* Source passage:
_ _ _ _ _ _ _

## Topic modeling using small policy dataset

In [1]:
from sklearn.feature_extraction.text import CountVectorizer
from sklearn.decomposition import LatentDirichletAllocation
import pandas as pd
import numpy as np

In [2]:
# Create small dataframe with customer feedback
text_train = pd.DataFrame({
    "policy_views": ["I would like more funding for pollution mitigation",
                "Environmental regulation and reducing pollution is important to me",
                "Minimum wage and raising living standards",
                "Wages are so low and they need to go up whether by minimum wage increases or collective bargaining",
               "Climate change and environmental degredation are my main focus",
               "Investing in renewable fuels and environmental regulation",
               "Minimum wage and climate change, environmental policy",
               "environment, climate chamge global warming, solar power",
               "Increase federal minimum wage to a livable level to ensure nobody is in poverty"]
})

In [3]:
text_train

Unnamed: 0,policy_views
0,I would like more funding for pollution mitiga...
1,Environmental regulation and reducing pollutio...
2,Minimum wage and raising living standards
3,Wages are so low and they need to go up whethe...
4,Climate change and environmental degredation a...
5,Investing in renewable fuels and environmental...
6,"Minimum wage and climate change, environmental..."
7,"environment, climate chamge global warming, so..."
8,Increase federal minimum wage to a livable lev...


In [8]:
# Steps:
    # 1: Instantiate vectorizer with parameters: vec
    # 2: Vectorize column of text with fit_transform: X
    # 3: Instantiate LDA model with parameters: lda
    # 4: Fit LDA model to vectorized text: doc_topics

In [4]:
# 1: create vectorizer
vec = CountVectorizer(stop_words="english")

In [5]:
# 2: create dtm
X = vec.fit_transform(text_train["policy_views"])

In [6]:
# 3 create lda
lda = LatentDirichletAllocation(n_components=2)

In [7]:
# 4 fit lda
doc_topics = lda.fit_transform(X)

In [8]:
# 5
print(f"There are {lda.components_.shape[0]} topics and {lda.components_.shape[1]} words")

There are 2 topics and 40 words


### Extract top words from each topic

In [9]:
## Get feature names (vocabulary)
voc = np.array(vec.get_feature_names())

In [10]:
# Set number of top words you want
n_words=5

# Create lambda function to extra top words from voc
imp_words = lambda x: [voc[each] for each in np.argsort(x)[:-n_words-1:-1]]

In [11]:
# Use imp_words to extract words with the highest weights from our lda model
words_in_topic = ([imp_words(x) for x in lda.components_])

_ _ _ _ _ _ _

* Data entries:

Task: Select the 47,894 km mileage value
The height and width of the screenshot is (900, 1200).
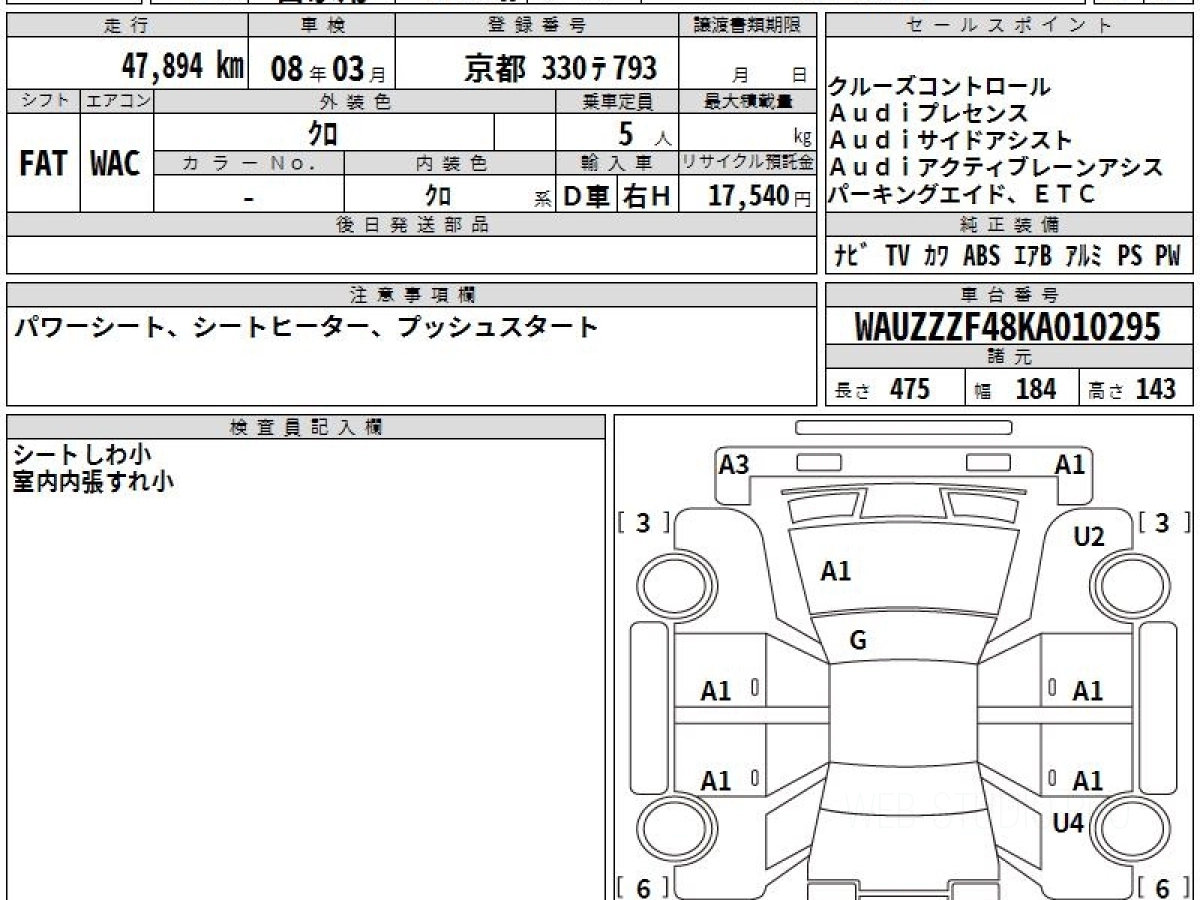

_ _ _ _ _ _ _

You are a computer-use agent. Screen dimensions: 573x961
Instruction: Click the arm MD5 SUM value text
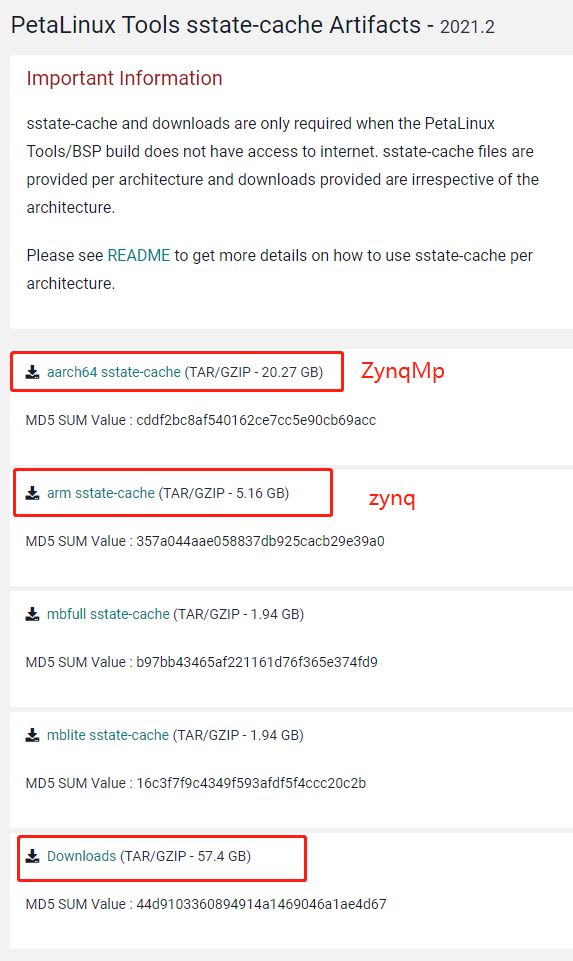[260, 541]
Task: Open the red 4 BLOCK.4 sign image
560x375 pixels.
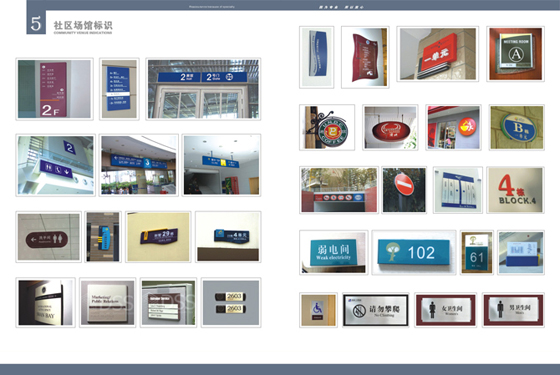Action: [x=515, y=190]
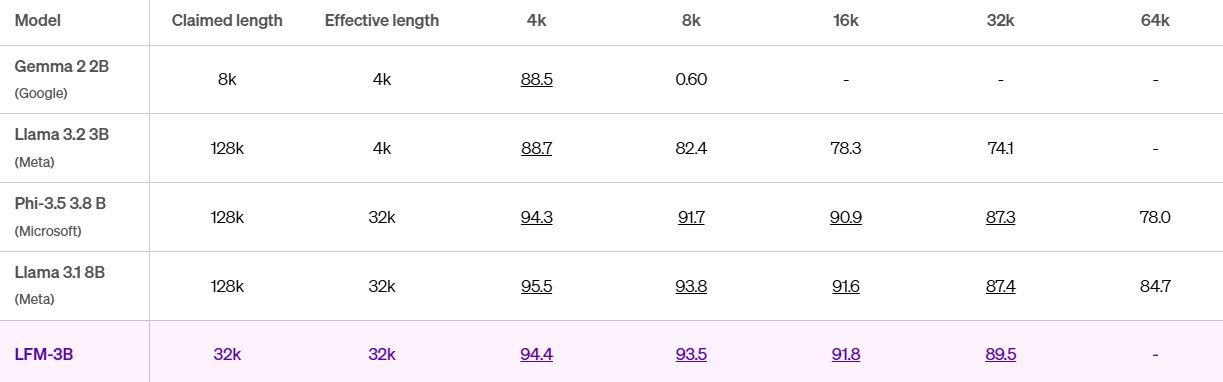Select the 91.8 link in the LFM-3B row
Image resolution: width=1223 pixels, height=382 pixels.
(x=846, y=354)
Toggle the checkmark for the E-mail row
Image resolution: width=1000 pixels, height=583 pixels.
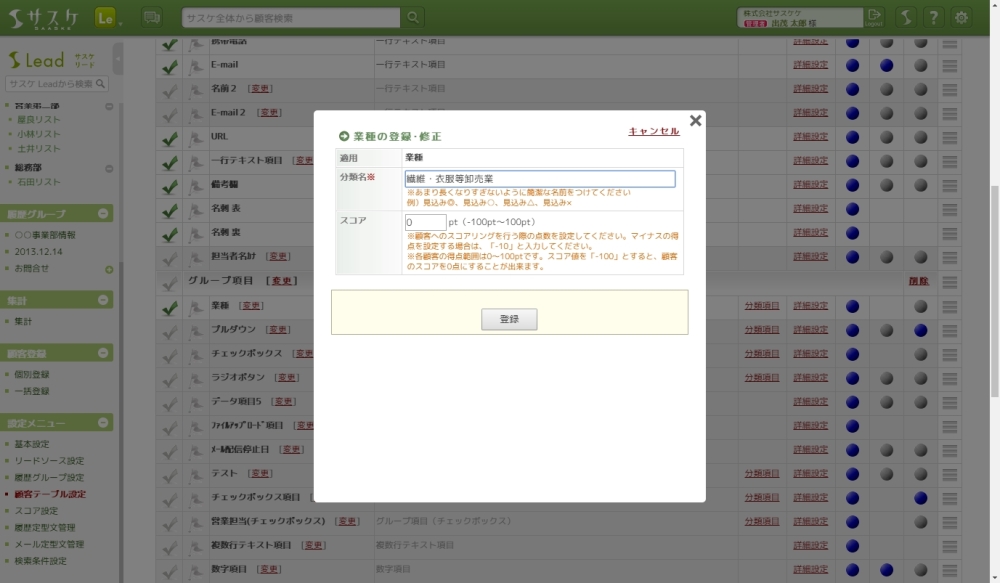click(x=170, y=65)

_ _ _ _ _ _ _

In the topic modeling notebook, how many topics and words does the printed output report? Answer using only the topic modeling notebook, not the records.

2 topics and 40 words.